_Text for analysis_.
╭──

Hi, I've done a bit of experimenting with 35% Hydrogen Peroxide and UK September sun (cloudy with a chance of no sun) and the results are impressive, but what I wanted to share is the way you can get the stuff to stay on the cases. I dissolved a few spoonfuls of wallpaper adhesive granules into 300ml of HP solution and a small pinch of Oxy stain remover, mixing well.

 

http://cgi.ebay.co.uk/ws/eBayISAPI.dll?ViewItem&item=140573612932 <----Doesn't work

 

Wrapping everything in bubblewrap (I ran out of clingfilm) I placed everything on top of my shed roof at 5am before I went to work. After coming home at 530pm, I unwrapped and washed the cases (1050 & 800XL).

 

Great results for such a cloudy day but my 800XL top case came out in a bubble wrap rash! So the bubblewrap was a failure. The cases came out a lot better than I expected for just one dull day, and now look brand new (except for the bubblewrap pattern on top of the XL).

 

The wallpaper paste was a success though and I now plan to bleach my 65XE & 130XE, along with my 800, which is very yellowed.

╰──

_Data section_.
╭──

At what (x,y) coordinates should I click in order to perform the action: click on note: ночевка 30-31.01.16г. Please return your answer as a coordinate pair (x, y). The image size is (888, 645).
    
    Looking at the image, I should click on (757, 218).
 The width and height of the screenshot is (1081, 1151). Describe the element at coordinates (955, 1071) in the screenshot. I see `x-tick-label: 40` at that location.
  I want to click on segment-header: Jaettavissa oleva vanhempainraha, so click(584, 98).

╰──

_Required work_.
1. Answer these questions about the post on bleaching computer cases, giving each answer on its own line marked (a), (b), and (c).
(a) How much hydrogen peroxide solution were the wallpaper adhesive granules dissolved into?
(b) At what time were the wrapped items placed on the shed roof?
(c) Which case came out with a bubble wrap rash?
2. Revise the stretch of the post about bleaching computer cases from "Hi, I've done" through "remover, mixing well.", putting "oxygen bleach powder" in place of "Oxy stain remover".

_Results for the exercise_.
1.
(a) 300ml
(b) 5am
(c) The 800XL top case

2.
Hi, I've done a bit of experimenting with 35% Hydrogen Peroxide and UK September sun (cloudy with a chance of no sun) and the results are impressive, but what I wanted to share is the way you can get the stuff to stay on the cases. I dissolved a few spoonfuls of wallpaper adhesive granules into 300ml of HP solution and a small pinch of oxygen bleach powder, mixing well.